Women's madison

Race details
- Dates: October 16, 2010
- Stages: 1
- Distance: 20 km (12 mi)

Medalists
- Gold / Roxane Knetemann Amy Pieters
- Silver / Ellen van Dijk Vera Koedooder
- Bronze / Nina Kessler Winanda Spoor

= 2010 Dutch National Track Championships – Women's madison =

The women's madison at the 2010 Dutch National Track Championships took place at Sportpaleis Alkmaar in Alkmaar on October 16, 2010. Seven teams participated in the contest.

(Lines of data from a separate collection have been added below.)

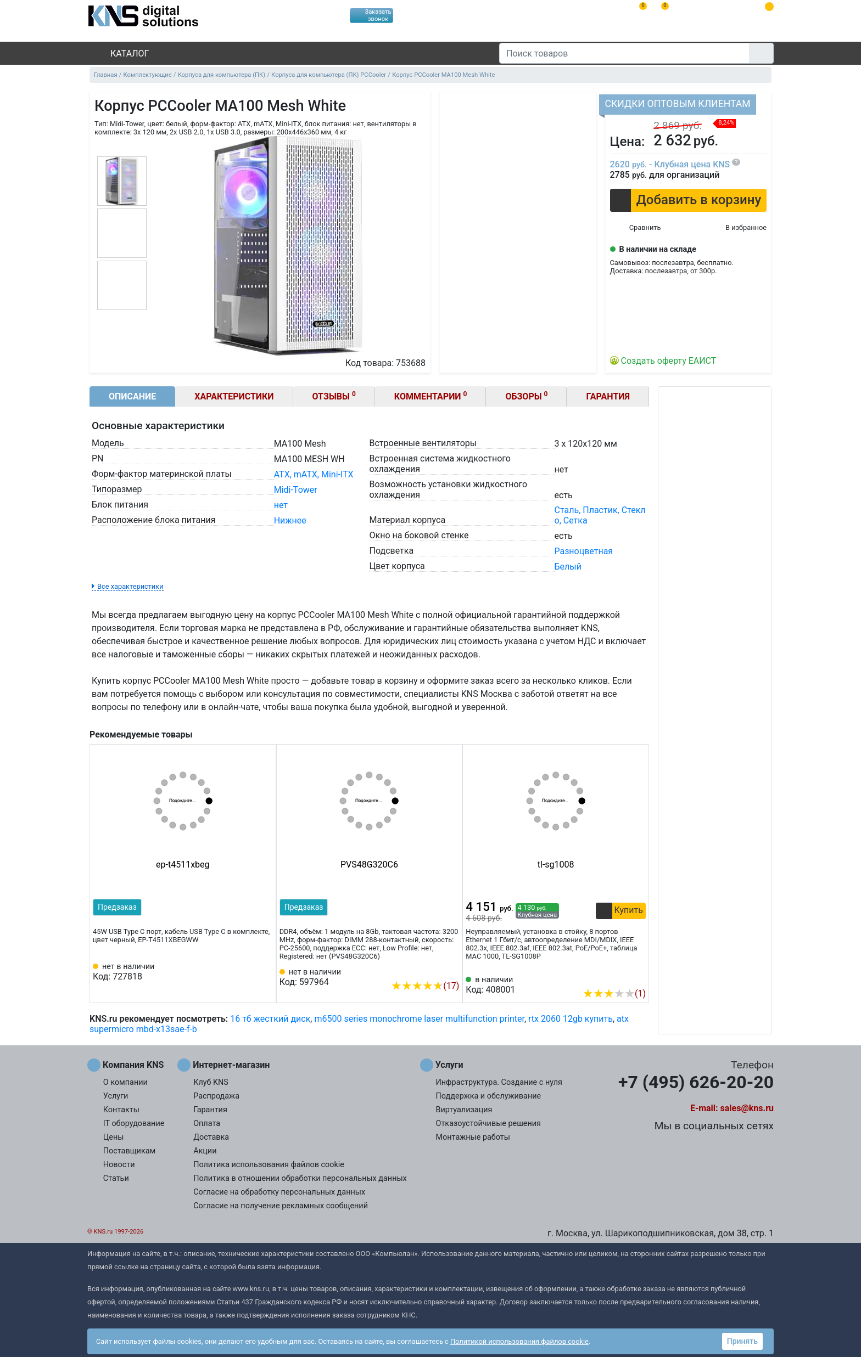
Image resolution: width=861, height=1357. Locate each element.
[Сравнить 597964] (432, 969)
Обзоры (526, 396)
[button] (688, 200)
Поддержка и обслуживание (488, 1096)
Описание (132, 396)
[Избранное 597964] (451, 969)
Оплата (206, 1123)
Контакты (121, 1109)
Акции (204, 1151)
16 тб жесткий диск (270, 1018)
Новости (119, 1164)
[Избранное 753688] (737, 228)
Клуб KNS (210, 1082)
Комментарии (430, 396)
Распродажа (216, 1096)
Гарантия (608, 396)
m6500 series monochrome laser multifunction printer (419, 1018)
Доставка (211, 1137)
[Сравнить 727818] (246, 971)
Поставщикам (129, 1151)
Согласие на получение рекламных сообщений (280, 1205)
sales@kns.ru (747, 1108)
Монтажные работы (473, 1137)
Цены (113, 1137)
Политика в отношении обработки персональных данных (300, 1178)
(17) (425, 986)
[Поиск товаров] (624, 53)
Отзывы (334, 396)
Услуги (115, 1096)
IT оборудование (134, 1123)
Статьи (116, 1178)
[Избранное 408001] (637, 977)
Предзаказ (117, 907)
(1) (614, 993)
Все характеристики (130, 586)
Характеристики (233, 396)
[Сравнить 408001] (619, 976)
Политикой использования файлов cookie (519, 1341)
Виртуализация (464, 1109)
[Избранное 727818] (264, 972)
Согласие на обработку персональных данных (279, 1192)
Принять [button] (742, 1341)
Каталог (120, 53)
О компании (125, 1082)
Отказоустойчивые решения (488, 1123)
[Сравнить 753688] (635, 228)
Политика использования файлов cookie (268, 1164)
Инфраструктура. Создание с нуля (499, 1082)
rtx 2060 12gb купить (570, 1018)
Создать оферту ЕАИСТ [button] (669, 361)
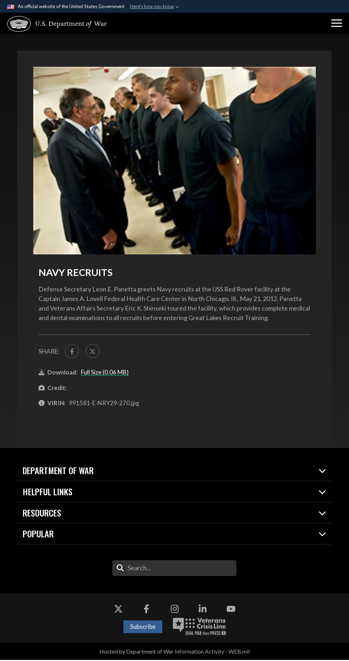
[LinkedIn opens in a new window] (202, 610)
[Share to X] (94, 351)
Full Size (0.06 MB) (105, 373)
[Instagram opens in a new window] (175, 610)
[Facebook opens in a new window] (146, 610)
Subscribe (143, 627)
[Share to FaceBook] (72, 351)
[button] (336, 23)
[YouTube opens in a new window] (231, 610)
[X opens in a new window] (118, 610)
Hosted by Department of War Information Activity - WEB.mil (174, 652)
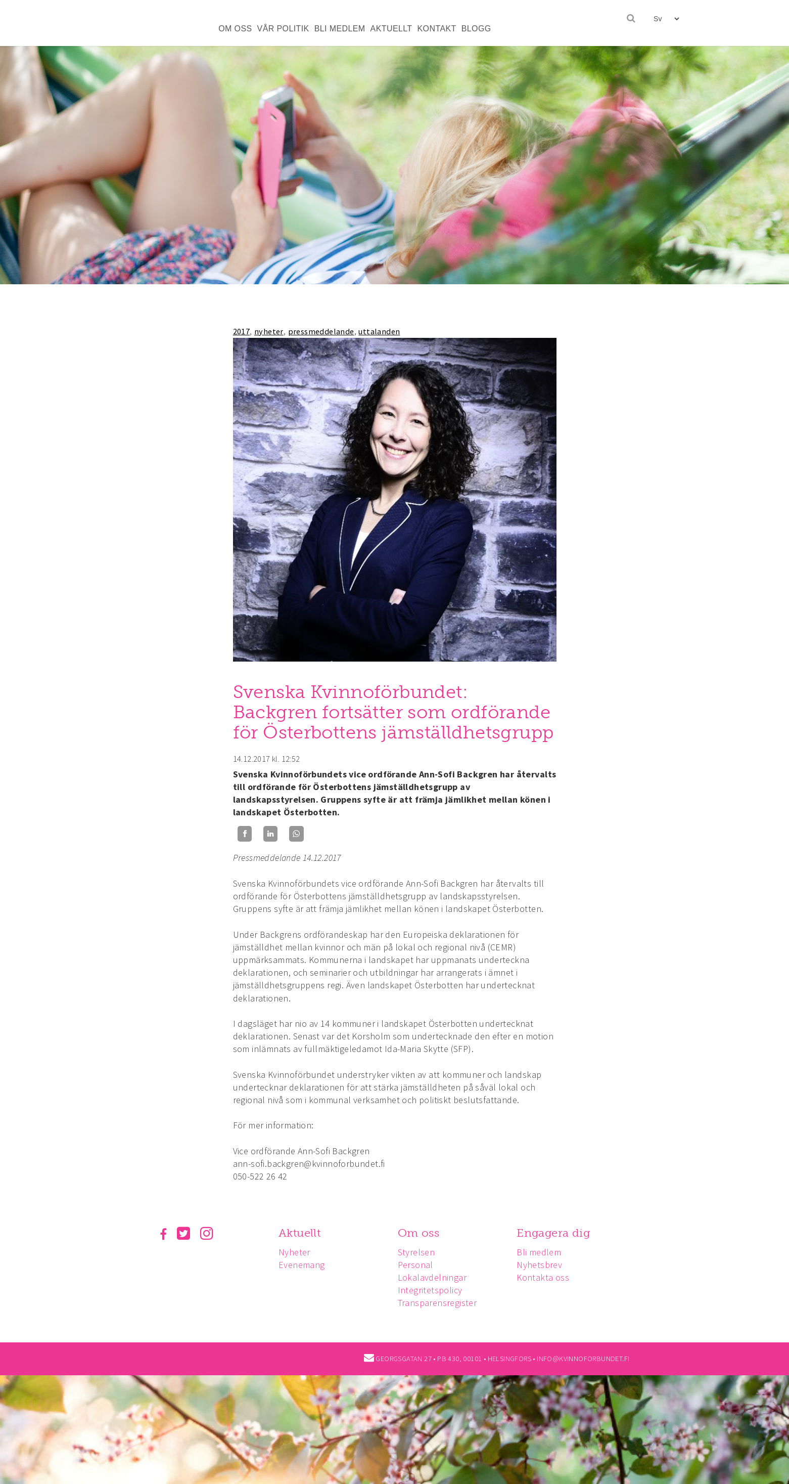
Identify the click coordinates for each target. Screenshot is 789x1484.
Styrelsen (416, 1252)
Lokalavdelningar (432, 1277)
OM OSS (235, 28)
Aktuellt (299, 1233)
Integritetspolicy (430, 1290)
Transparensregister (437, 1302)
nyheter (269, 331)
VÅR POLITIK (283, 28)
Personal (415, 1265)
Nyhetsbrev (539, 1265)
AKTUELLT (391, 28)
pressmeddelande (321, 331)
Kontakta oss (543, 1277)
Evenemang (302, 1265)
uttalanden (379, 331)
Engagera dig (553, 1233)
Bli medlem (539, 1252)
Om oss (418, 1233)
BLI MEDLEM (339, 28)
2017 (241, 331)
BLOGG (476, 28)
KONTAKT (436, 28)
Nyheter (294, 1252)
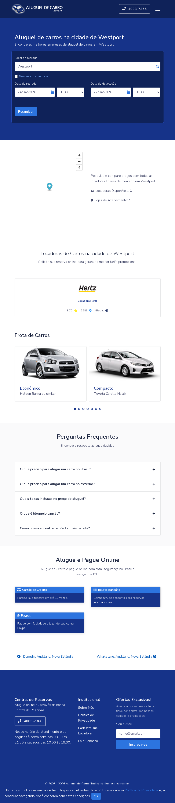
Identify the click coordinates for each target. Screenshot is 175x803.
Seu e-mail (124, 724)
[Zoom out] (79, 161)
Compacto (103, 388)
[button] (75, 409)
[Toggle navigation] (158, 9)
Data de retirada (26, 84)
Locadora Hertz (87, 301)
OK (96, 796)
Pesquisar (26, 111)
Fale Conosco (88, 741)
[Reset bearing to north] (79, 167)
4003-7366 (134, 9)
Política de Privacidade (86, 718)
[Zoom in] (79, 155)
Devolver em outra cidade (33, 76)
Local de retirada (26, 58)
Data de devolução (103, 84)
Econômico (30, 388)
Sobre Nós (86, 707)
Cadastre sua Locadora (88, 731)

Roxane Knetemann & Amy Pieters won the gold medal, Ellen van Dijk & Vera Koedooder took silver and Nina Kessler & Winanda Spoor won the bronze.

==Preview==
Several cyclist didn't participate because the competition took place early in the track cycling season and just after the road cycling season. Besides of that, two days after the competition the six day of Amsterdam started.

==Competition format==
Because of the number of teams, there were no qualification rounds for this discipline. Consequently, the event was run direct to the final. The competition was shortened with 20 laps compared to 2009 and consisted on 80 laps, making a total of 20 km. The aim of the madison is to score as many points for intermediate sprints as well as for lapping the pack.

==Results==

| Rank | Name | Laps down | Points | Sprint 1 | Sprint 2 | Sprint 3 | Sprint 4 |
|---|---|---|---|---|---|---|---|
| 1st place, gold medalist(s) | Roxane Knetemann Amy Pieters | 0 | 18 | 5 | 5 | 3 | 5 |
| 2nd place, silver medalist(s) | Ellen van Dijk Vera Koedooder | 0 | 12 | 2 | 3 | 5 | 2 |
| 3rd place, bronze medalist(s) | Nina Kessler Winanda Spoor | 0 | 4 | 1 | 1 | 1 | 1 |
| 4 | Laura van der Kamp Lotte van Hoek | 0 | 2 |  |  | 2 |  |
| 5 | Claudia Koster Ilona Meiring | 0 | 0 |  |  |  |  |
| 6 | Silvie Haakman Kelly Markus | 1 | 6 | 3 |  |  | 3 |
| 7 | Kim van Dijk Samantha van Steenis | 1 | 2 | 2 |  |  |  |

Results from cyclebase.nl and verakoedooder.nl.